SAN FRANCISCO — Peeking to advance stem cell research in California, philanthropists Eli and Edythe Broad announced Wednesday that they will donate $25 million to UC San Francisco for a state-of-the-art laboratory that will bring together some of the world's leading scientists in the field.
The gift was hailed by Gov. Arnold Schwarzenegger and University of California officials who said it could lead to new treatments for people who have spinal cord injuries, diabetes, Alzheimer's disease, Parkinson's disease and other debilitating conditions.
"This revolutionary science has the potential not only to improve the human condition, but it can also improve our California economy, which of course is very important right now," the governor told hundreds of people at a ceremony announcing the donation.

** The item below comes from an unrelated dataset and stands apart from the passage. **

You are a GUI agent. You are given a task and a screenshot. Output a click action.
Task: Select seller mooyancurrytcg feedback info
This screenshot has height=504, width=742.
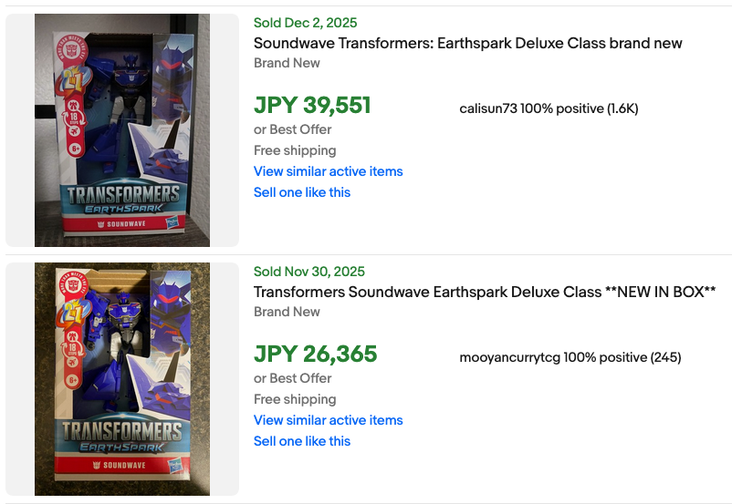click(570, 357)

Eli Broad, who made fortunes in home construction and insurance, said the donation from the Eli and Edythe Broad Foundation was designed to accelerate research in an area that could lead to major medical breakthroughs.
"Our hope is this: that the work being done by the many talented scientists and researchers at this university and elsewhere will help improve the lives of millions of people around the world," he said.
The Broad Foundation earlier gave $30 million to USC and $20 million to UCLA to boost stem cell research there.
UC San Francisco has been in the forefront of the field since 1981 when UC San Francisco developmental biologist Gail Martin co-discovered embryonic stem cells in mice and came up with the term "embryonic stem cell." The campus subsequently developed two human embryonic stem cell lines that have been distributed to more than 70 laboratories around the world.
"We like to invest in people who are the best," Broad said, "and the best are right here at UCSF."
Many scientists believe that human embryonic stem cells, which can develop into any of the 200 cell types in the human body, hold great promise. But opponents argue that using such cells destroys human life because they are derived from human embryos created during in vitro fertilization.
Siding with opponents, the Bush administration sharply limited federal funding for stem cell research, a restriction that President-elect Barack Obama has said he will lift.
In 2004, with the governor's backing, California voters approved Proposition 71, which provides $3 billion for stem cell research and is helping the state become an international leader in the discipline.
But at UC San Francisco, like at other U.S. research facilities, federal restrictions have meant that scientists have had to segregate their research according to how it was funded, leading to unnecessary duplication, they say. It also has meant that researchers have been scattered across the campus, and in some cases, based off campus.
In one incident, two new stem cell lines developed by a UC San Francisco researcher were destroyed during a Bay Area power outage because her off-site laboratory lacked a backup power supply, unlike the campus.
Schwarzenegger, whose father-in-law, Sargent Shriver, has Alzheimer's disease, has long backed expanding stem cell research. The governor opposed President Bush's restrictions on research.
"It's a waste of money and very soon this is going to change," he said to cheers from the UC San Francisco audience. "And I am very much looking forward to that also."
The new UC San Francisco facility, expected to cost $123 million, will bring the stem cell researchers together in one building where they can communicate easily with one another and can more quickly reach patient wards for clinical trials.
Broad said his foundation has focused on providing funds to stem cell research because it offers one of the best opportunities to improve life for humankind. It also holds great promise for California's economic revival, he said.
"I think it's a great opportunity for this state," he said. "We are bringing people here from throughout the world, whether it's to UCLA, USC or UCSF. It's going to do great things for this state's economy. We are ahead of any other state in America and it's only the beginning."
Broad said that his foundation's investments have not suffered as much as other charitable foundations and that it would continue to meet its commitments.
"I never thought I would say something like this, but we are blessed to be down less than 20%," he said. "So, we are going to keep on doing what we're doing and we'll look for better times."